This fascinating article from the New York Times today features a man from North Carolina who specializes in grafting heirloom apple trees from some very old and nearly-forgotten Southern varieties.
Mr. Creighton Lee Calhoun, Jr. is 77 years old, and a retired army lieutenant colonel. He also seems to be on a one-man mission to preserve heirloom apple varieties, and to share his knowledge with a new generation of apple enthusiasts, orchardists and backyard growers. He currently maintains an orchard with 300 varieties of apple, which used to contain 456 varieties. He also wrote a book called Old Southern Apples which catalogs the many varieties he's helped preserve.

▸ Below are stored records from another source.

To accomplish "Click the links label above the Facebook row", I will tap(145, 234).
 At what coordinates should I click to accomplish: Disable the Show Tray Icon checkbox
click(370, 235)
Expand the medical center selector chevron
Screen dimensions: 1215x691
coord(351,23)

This in-depth article is not just a profile of Mr. Calhoun, the pomologist, but offers sobering facts on this most precious resource. Apple varieties in the United States once numbered over 16,0000, but this number has dropped to less than 3,000, and this lack of genetic diversity may be bad news for apples, just as it is for other species who have seen their diverse permutations dwindle in recent years.

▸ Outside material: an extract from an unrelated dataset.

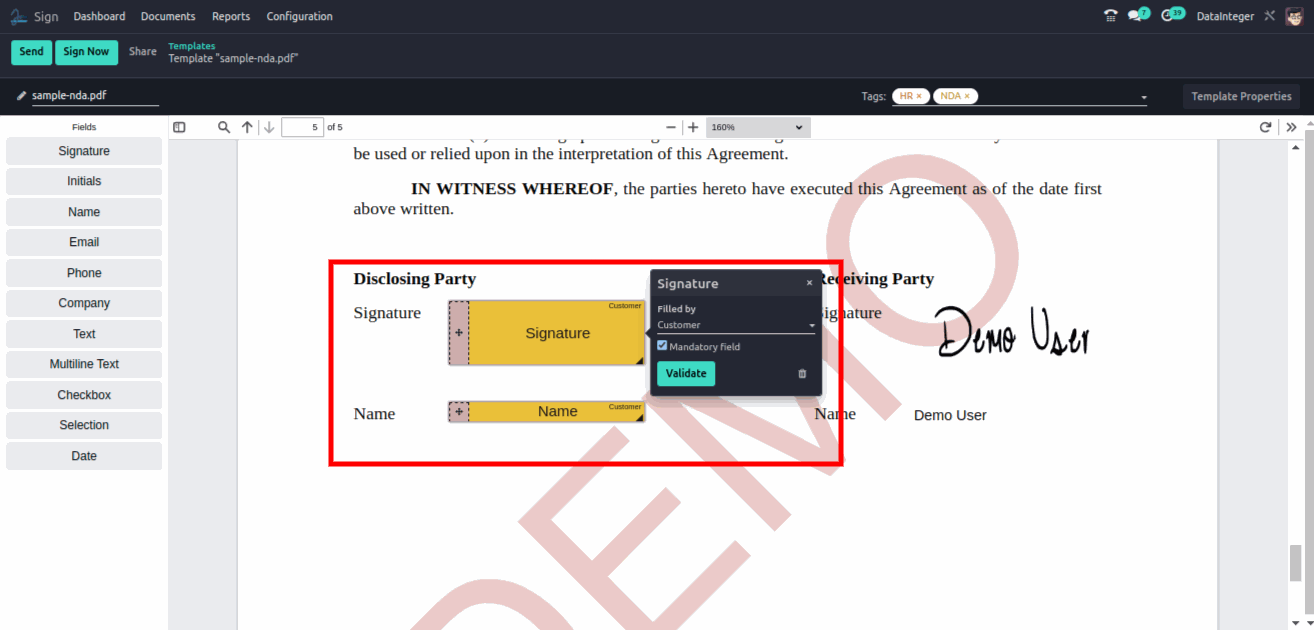Open document search with the magnifier icon
This screenshot has width=1314, height=630.
click(x=223, y=127)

The apples Calhoun champions have names like Blacktwig, Carter's Blue, Magnum Bonum, and Summer Orange. He offers to graft trees for their owners, and give them a new tree from the graft to plant. His enthusiasm and knowledge, not to mention a sensitive palette that can differentiate among hundreds of apples, just may create a whole new legion of heirloom apple enthusiasts.
Mr. Calhoun, I salute you! And I'd love to get one of those Magnum Bonum trees to plant out at the Brushwood Folklore Center, where we gather apples for fresh cider in September.